Advertising fraud scheme

Methbot was an advertising fraud scheme.

==History==
Methbot was first tracked in 2015 by cybersecurity firm White Ops, and the botnet saw rapidly increased activity in 2016. The botnet originated in Russia (though it was not state sponsored), and utilized foreign computers and networks in Europe and North America. The infrastructure consisted of 571,904 dedicated IPs, 6,000 domains, and 250,267 distinct URLs, each of which could only house a video ad, and used variants of the names of famous publishers to fool those looking into the domains. This led the operators to game the system, leading ad selection algorithms to select these fake web pages over larger corporate pages from legitimate companies, and charge advertisers at a premium.

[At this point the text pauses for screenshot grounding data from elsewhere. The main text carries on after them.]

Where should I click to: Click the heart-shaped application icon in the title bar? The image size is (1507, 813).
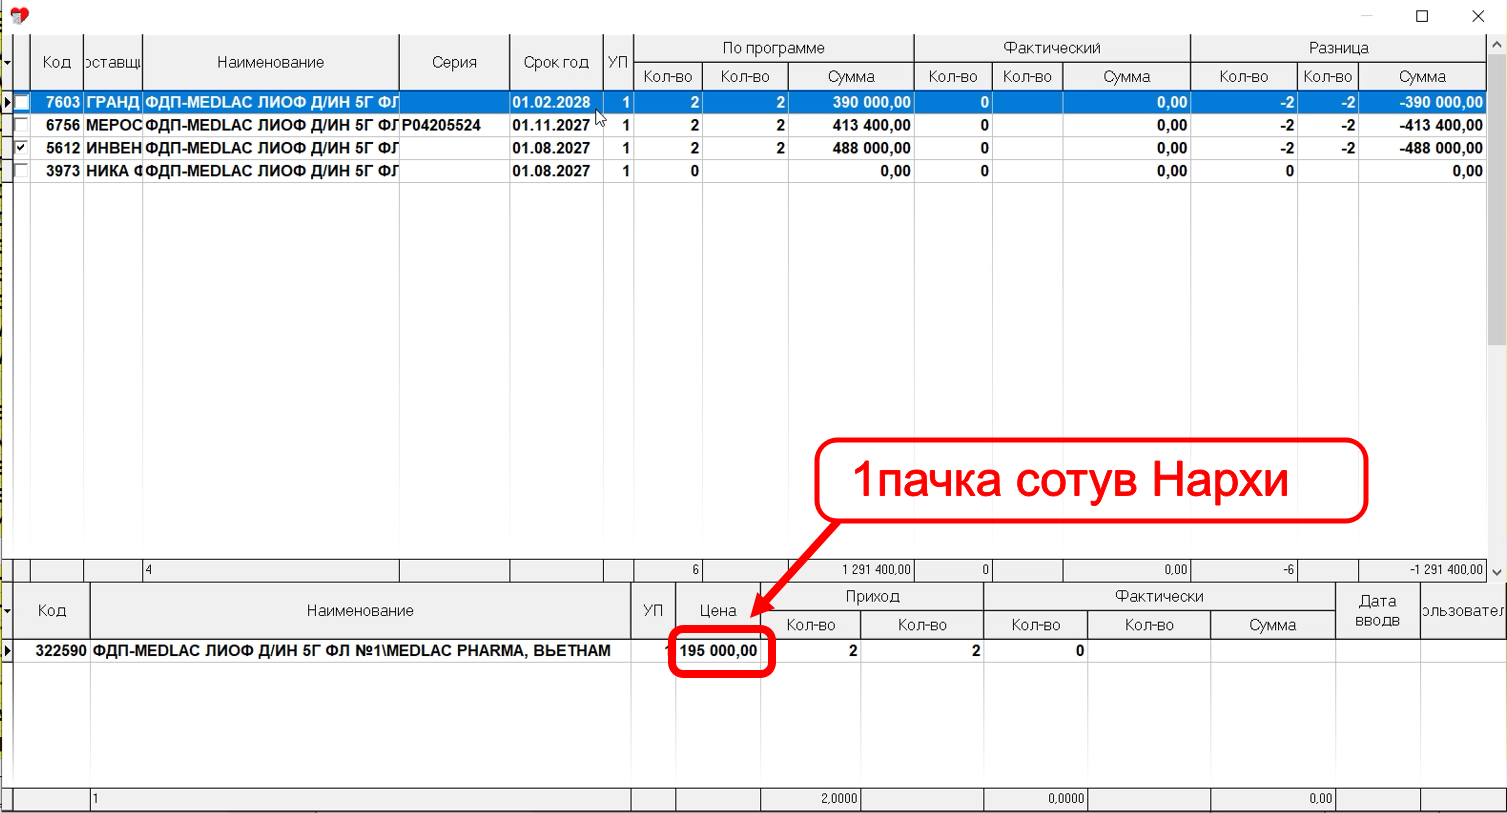[x=19, y=15]
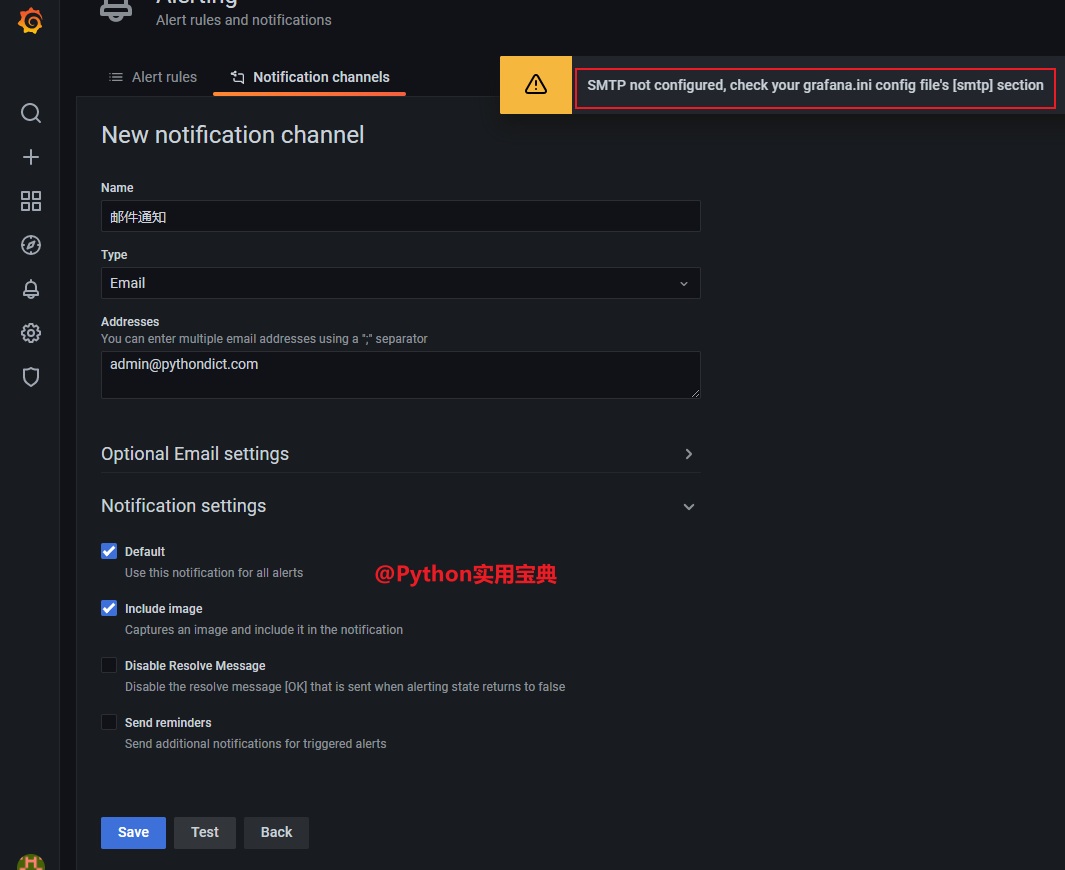
Task: Click the Save button
Action: (x=133, y=833)
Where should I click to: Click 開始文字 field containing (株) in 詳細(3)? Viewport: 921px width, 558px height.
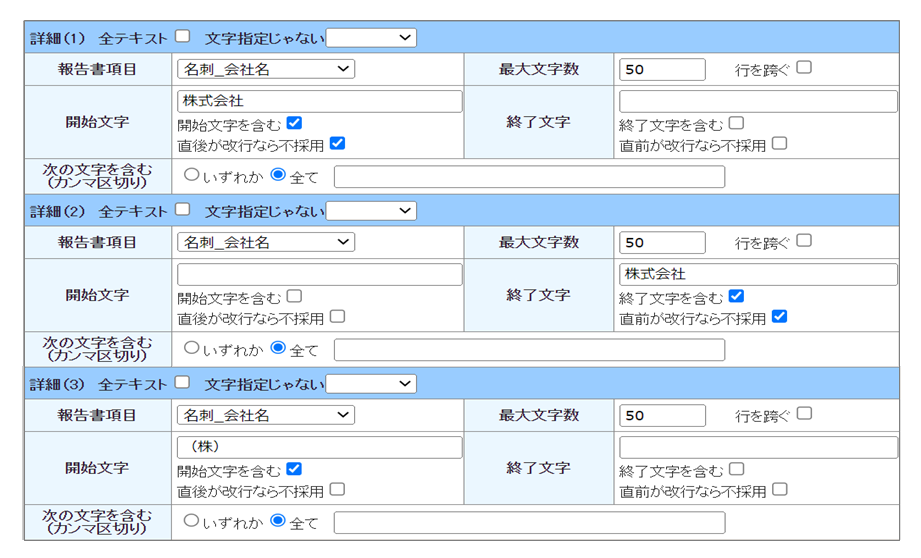coord(320,447)
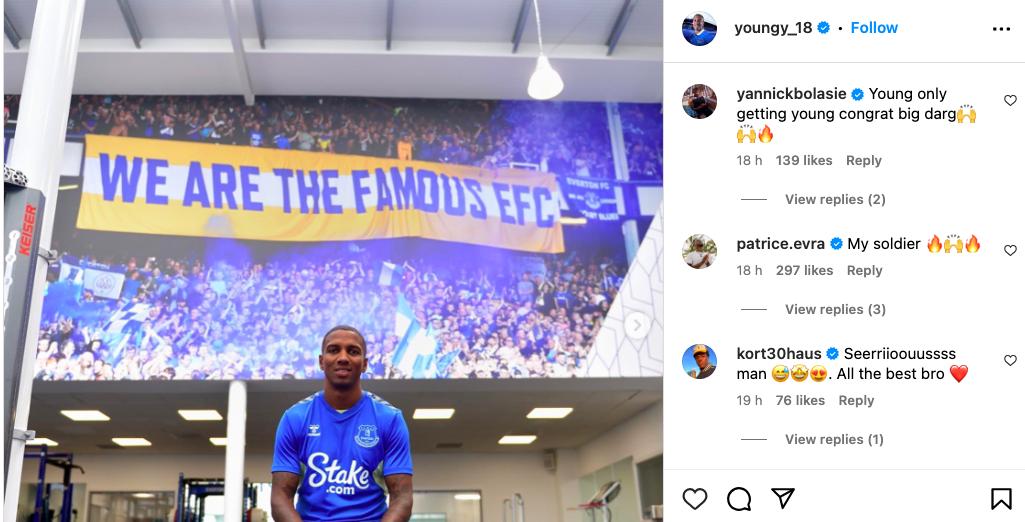Like patrice.evra's comment
The image size is (1025, 522).
1010,250
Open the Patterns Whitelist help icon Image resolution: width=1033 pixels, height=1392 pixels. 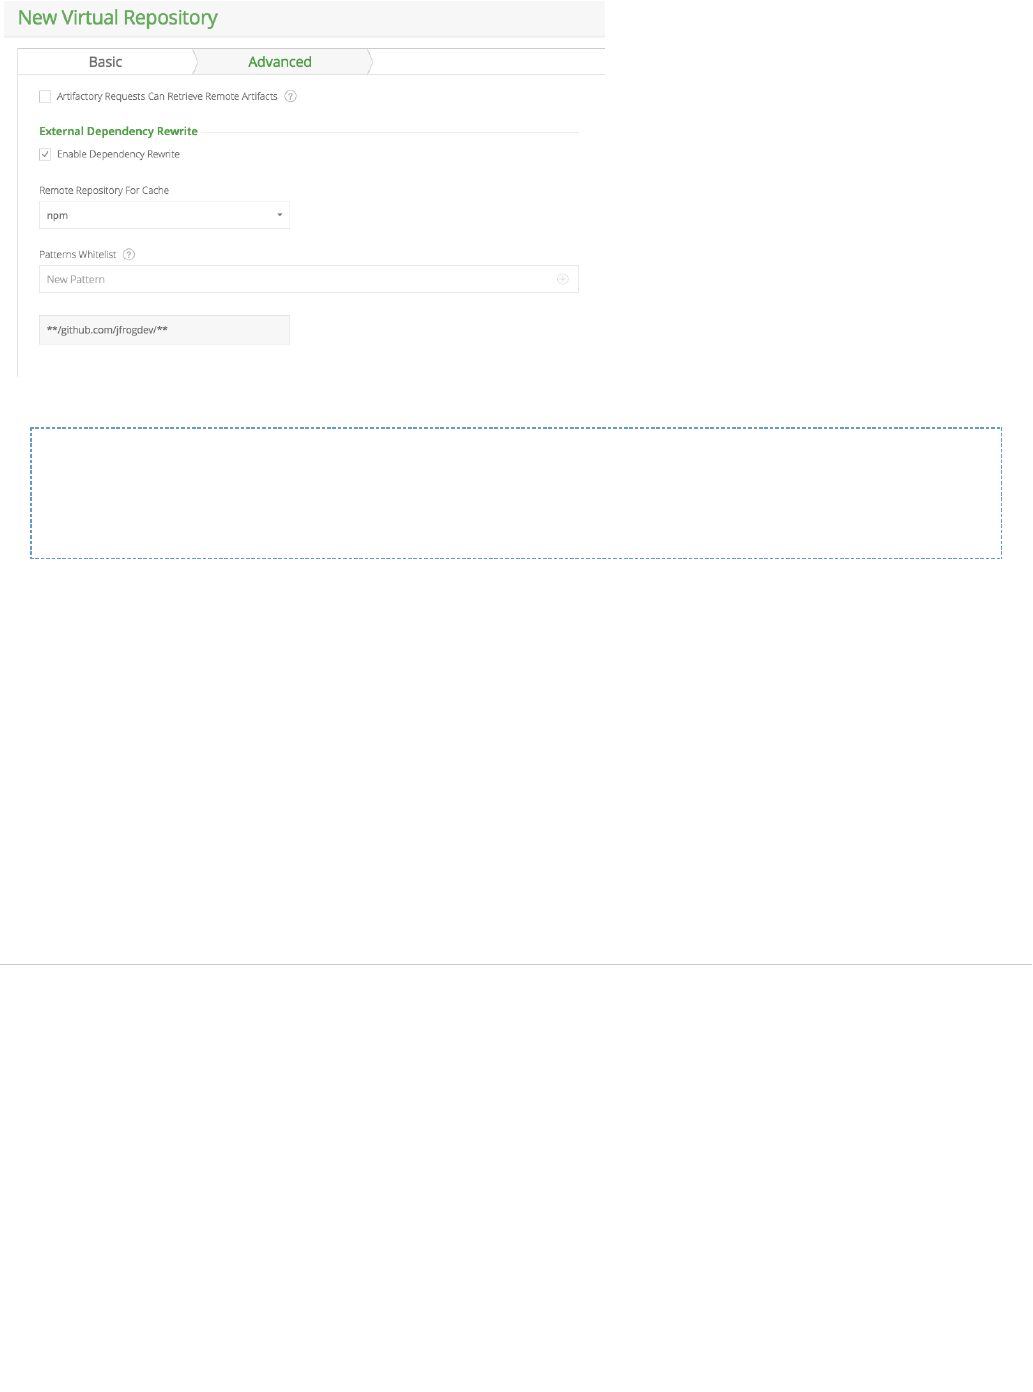129,255
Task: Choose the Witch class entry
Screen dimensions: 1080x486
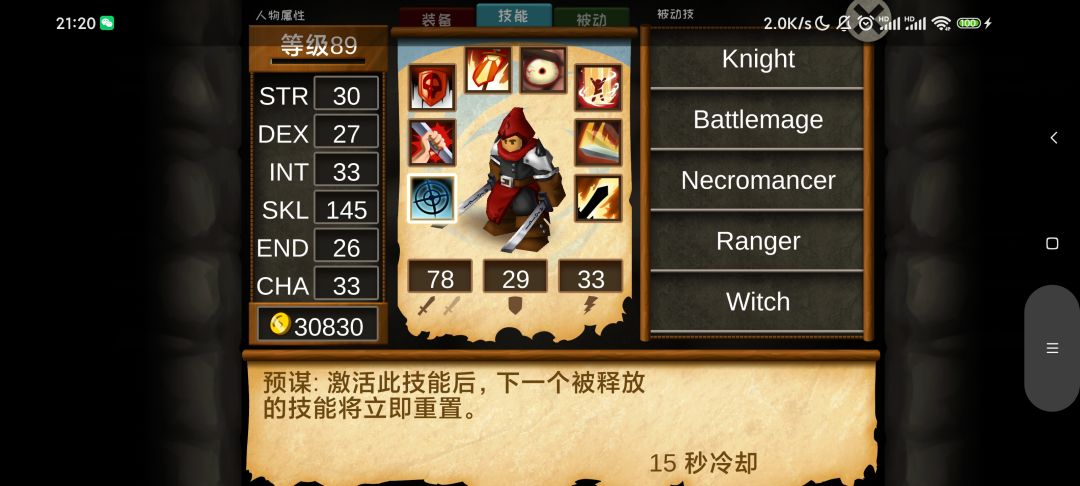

About 570,000 bots were used to execute clicks on those websites, “watching” up to 300 million video ads a day while the bots mimicked normal computer user behavior. Estimated clicks per day generally reached between 200 and 300 million per day. The botnet relied on data servers instead of more traditional botnets that rely on infected PCs and mobile devices.

At its peak, Methbot was making its operators—which were dubbed the Ad Fraud Komanda—up to between three and five million dollars per day for between $180 million and $1 billion in losses to the ad industry, while some other estimates were nearer to half a million per day. At the time, it was the largest and most profitable ad fraud network established, before it was discovered in late 2016.